> _Task prompt_
Give exactly the lines from the one that contains "561x473 pixels." through the end of the entries below, both included; the pictures stay out.

> _Supplied records_
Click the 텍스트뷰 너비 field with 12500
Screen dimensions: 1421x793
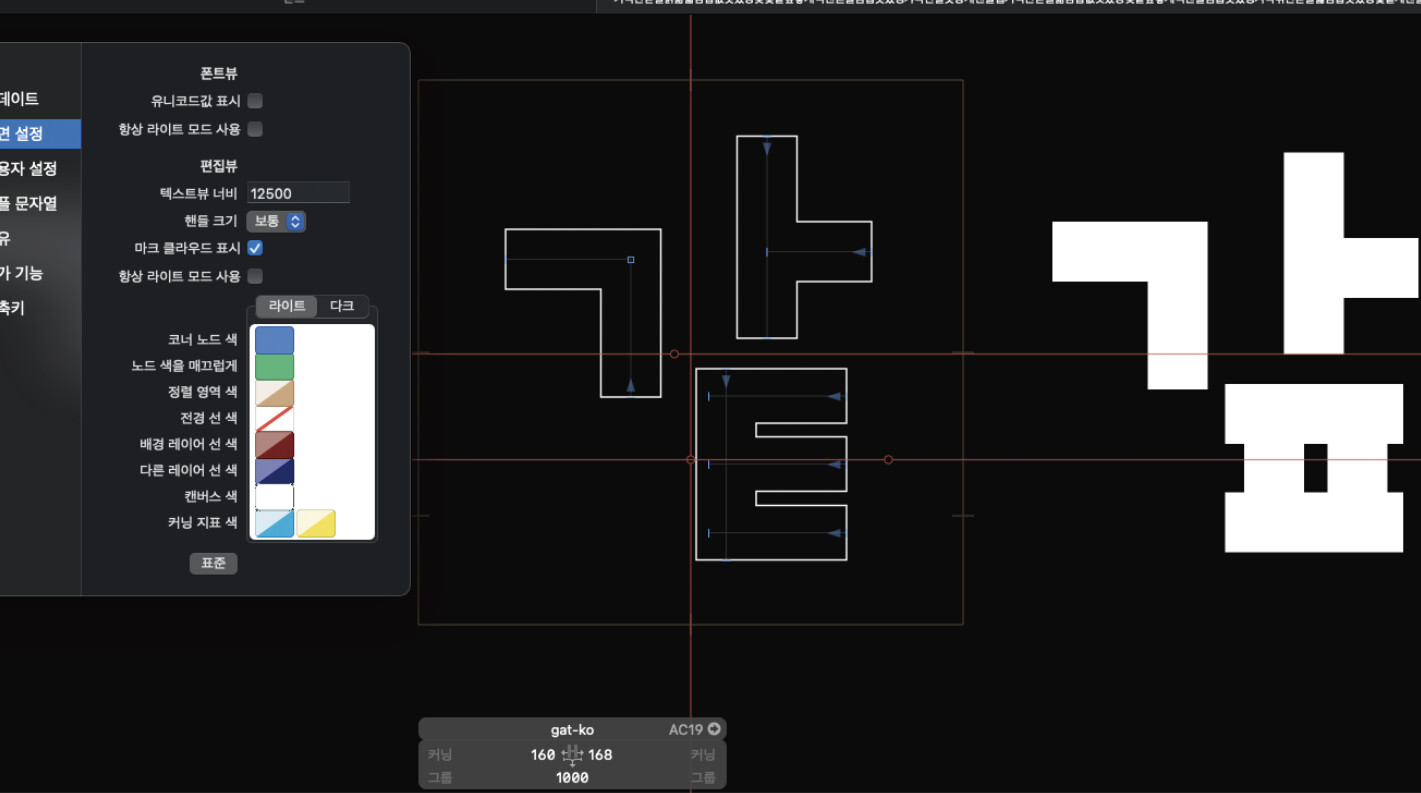298,193
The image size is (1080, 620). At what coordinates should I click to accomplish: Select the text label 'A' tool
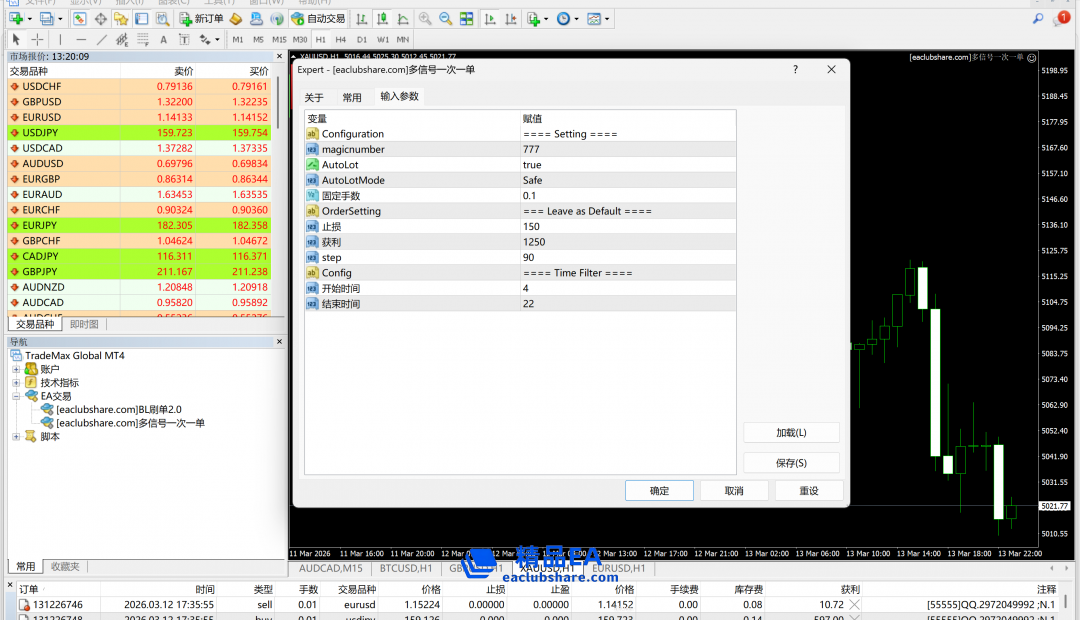tap(163, 39)
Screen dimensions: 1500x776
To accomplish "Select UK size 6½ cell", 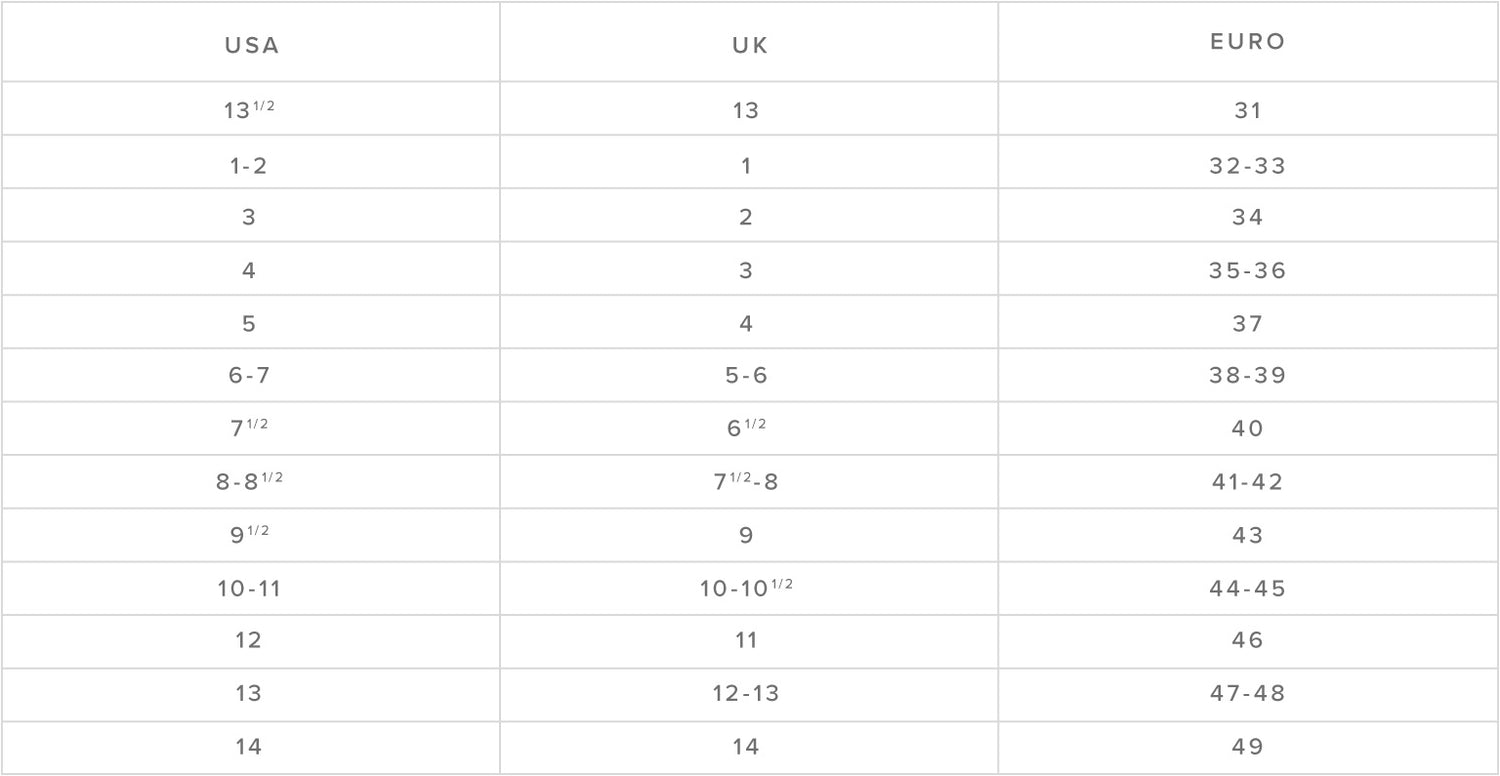I will (748, 429).
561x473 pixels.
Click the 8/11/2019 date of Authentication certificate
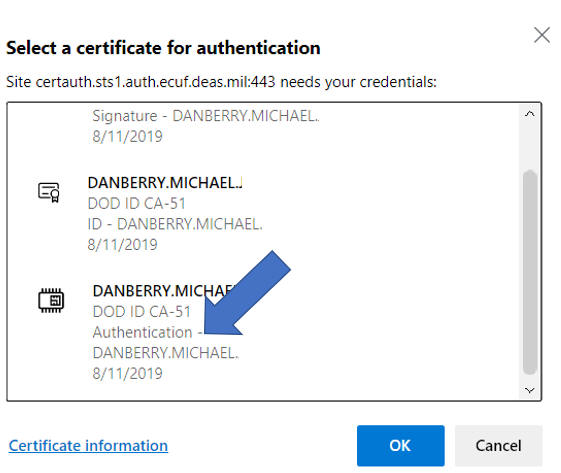coord(127,374)

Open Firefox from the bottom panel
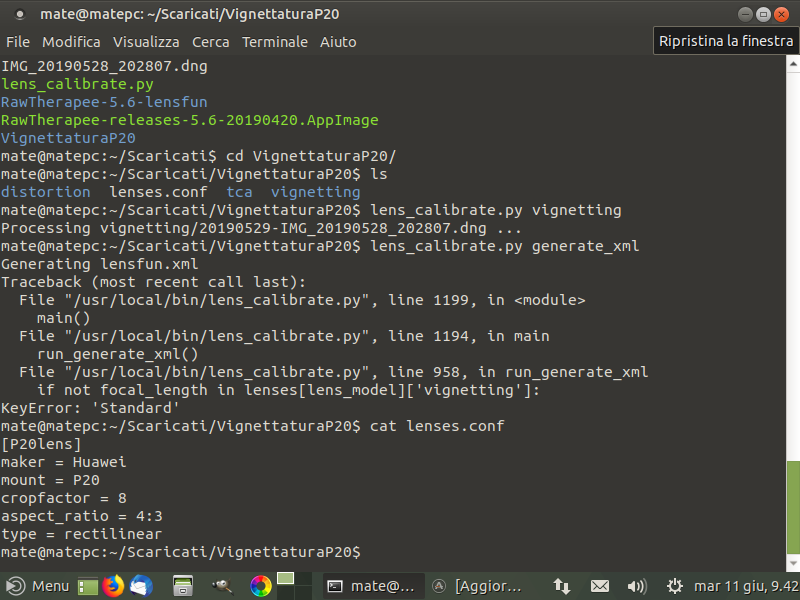[x=113, y=586]
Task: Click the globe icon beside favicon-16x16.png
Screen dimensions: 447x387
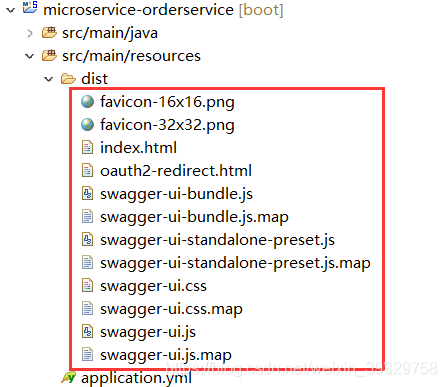Action: pos(87,102)
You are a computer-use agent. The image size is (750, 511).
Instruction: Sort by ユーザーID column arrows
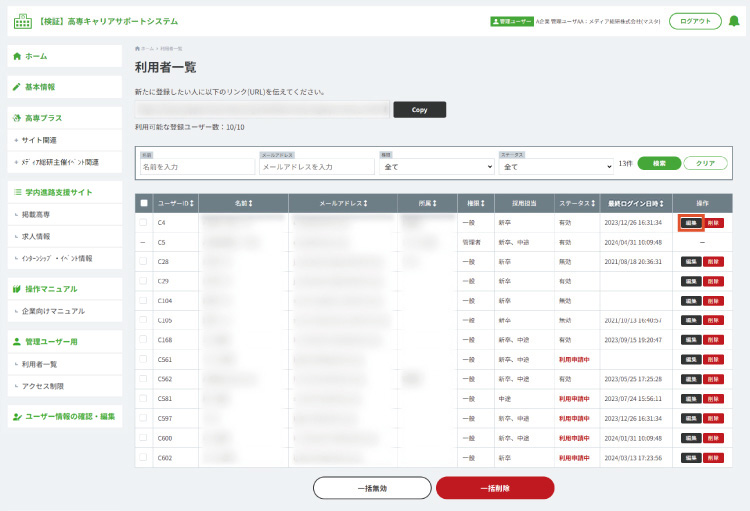[192, 203]
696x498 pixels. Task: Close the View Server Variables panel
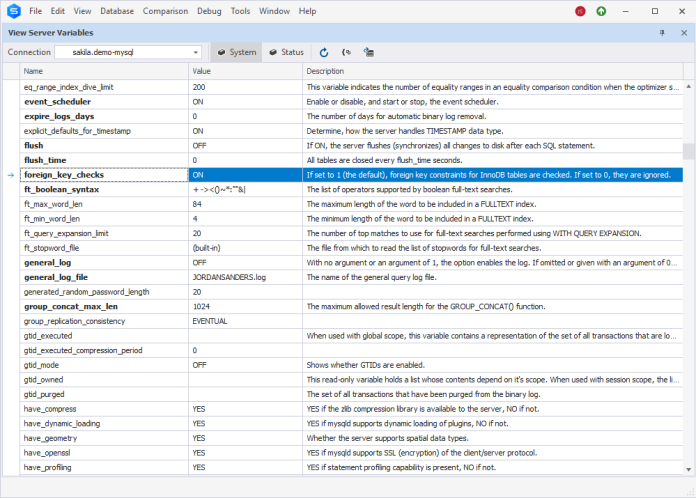click(684, 33)
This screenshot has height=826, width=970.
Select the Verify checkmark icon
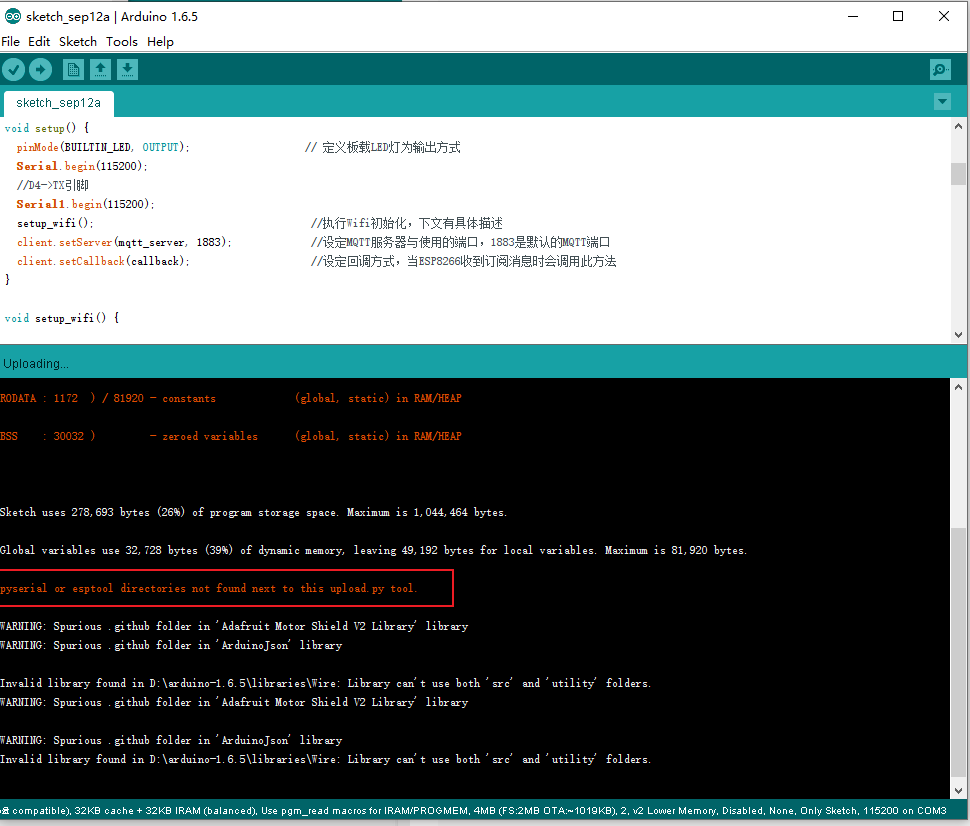pos(13,69)
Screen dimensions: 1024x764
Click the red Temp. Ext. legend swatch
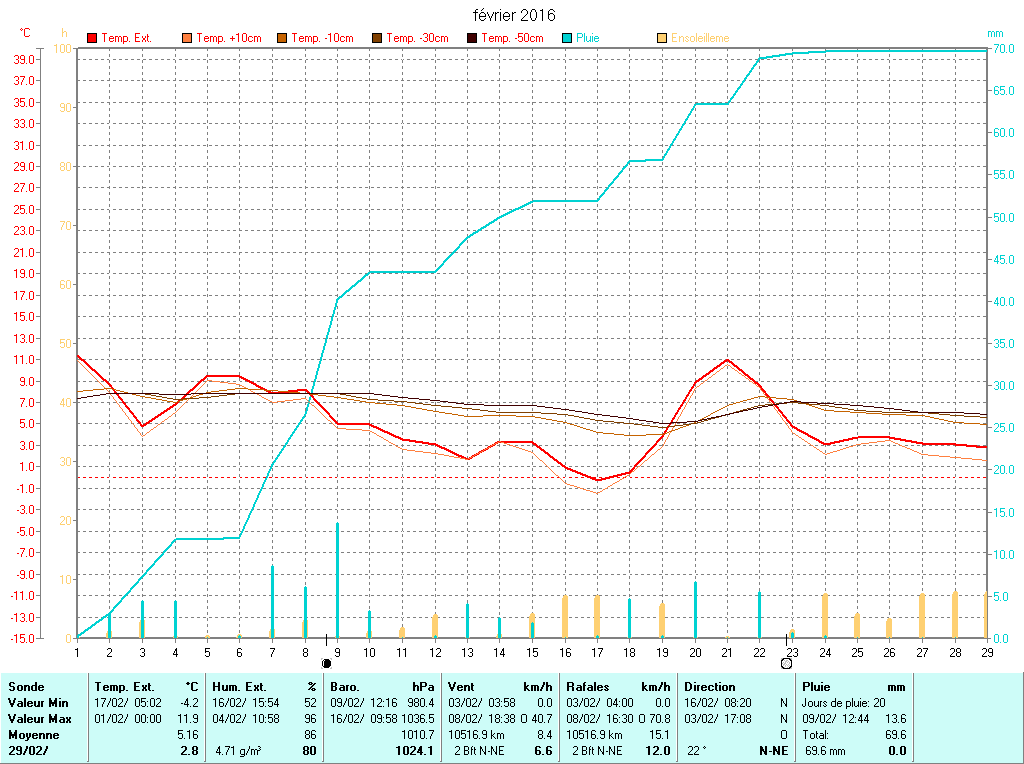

> _Worked solution_
561x473 pixels.
Click the 8/11/2019 date of Authentication certificate
coord(127,374)

Open Firefox from the bottom panel
[x=113, y=586]
Task: Click the globe icon beside favicon-16x16.png
Screen dimensions: 447x387
Action: pos(87,102)
You are a computer-use agent. The image size is (750, 511).
Instruction: Sort by ユーザーID column arrows
[192, 203]
696x498 pixels. Task: Close the View Server Variables panel
click(684, 33)
This screenshot has height=826, width=970.
Select the Verify checkmark icon
pos(13,69)
Screen dimensions: 1024x764
Click the red Temp. Ext. legend swatch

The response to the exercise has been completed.